Cardinal Nation: What did you gain from your service that helped you throughout your life and career? 

Doug Koman: Other than the values I mentioned, I think humor and an appreciation of others. There will always be someone more successful and less successful than yourself; appreciate each person. I’m competitive. For a long time striving to get ahead was “IT”. While in the Washington (DC) Field Office, I arrived at 6:30 a.m. (75-minute commute) and left after 7 p.m. I was burning myself out and was I getting ahead. Accomplishing more? No.

I continue to work at taking life with humor. The ability to laugh at myself and some of the dumb things that I say or do. Be balanced; whatever it is, schoolwork, athletics, home, church, whatever.

Cardinal Nation: What is the importance of the military signing ceremony for you, and what advice or words can you share with the students? 

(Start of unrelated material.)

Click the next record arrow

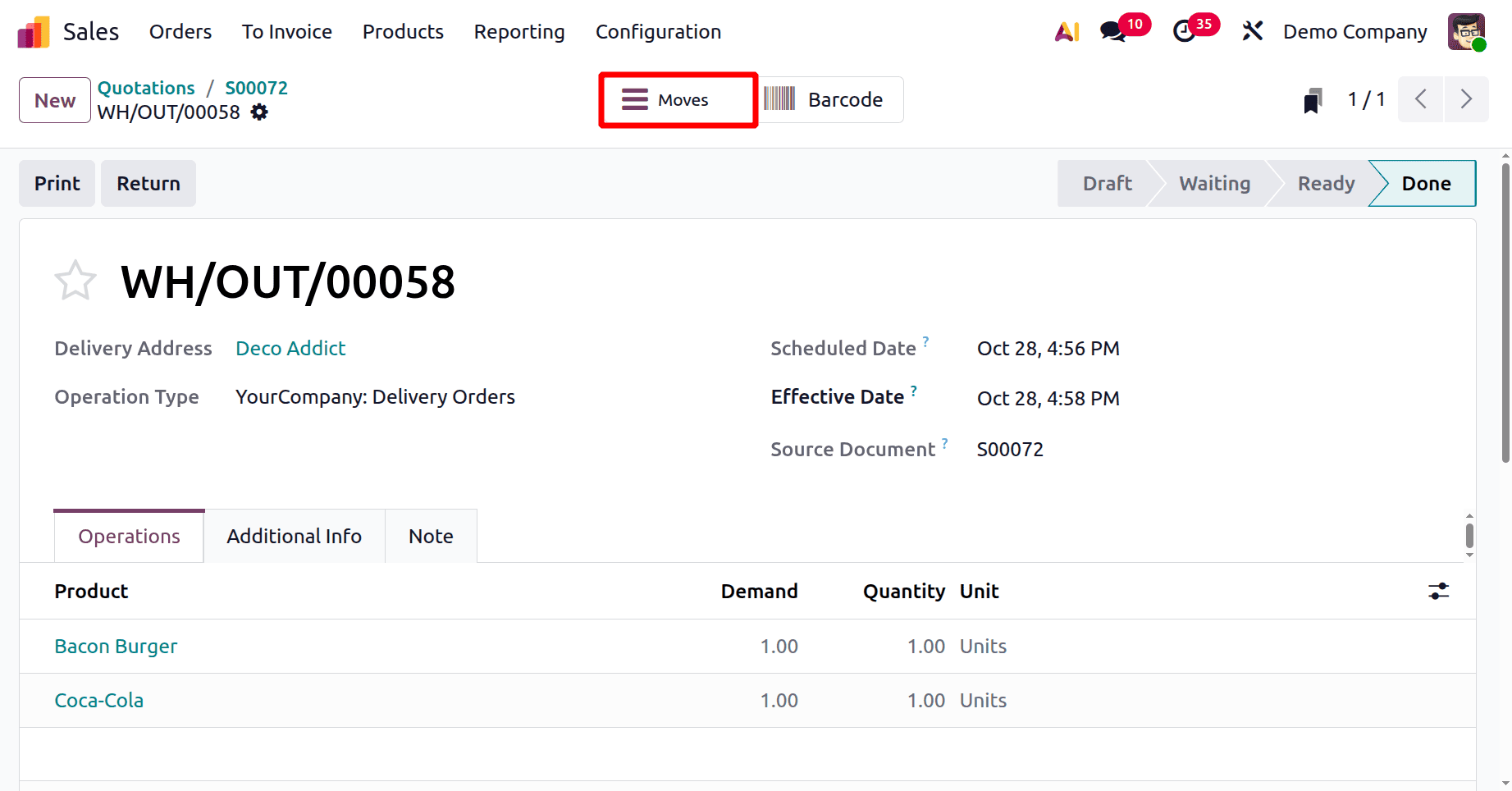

Doug Koman: As a veteran I want to know that there are those in the following generations that are willing to wear the uniform. They are willing to step up. The military is not for everyone. Less than 1% of those eligible, serve. I spent 32 years of my life serving this country; three times I took an oath to defend her Constitution from all enemies, foreign and domestic. I am unapologetic in regards to my love of country. Service, the act of helping; doing or recognizing / fulfilling a need beyond yourself. Wearing the uniform is an honor. Its lineage stretches back to April 19, 1775. 

Some see it this way and most others do not. Statistics bear this out. 

Look beyond yourself and serve where you are called; serve others. Over the last two years we saw this level of service, dedication, and sacrifice from nurses and doctors.

I will be at MHS’ next  “Koman-Spreng-Zonneville Military Signing Day.” I will shake the hand of each female and male student stepping up and will know our country is in good hands.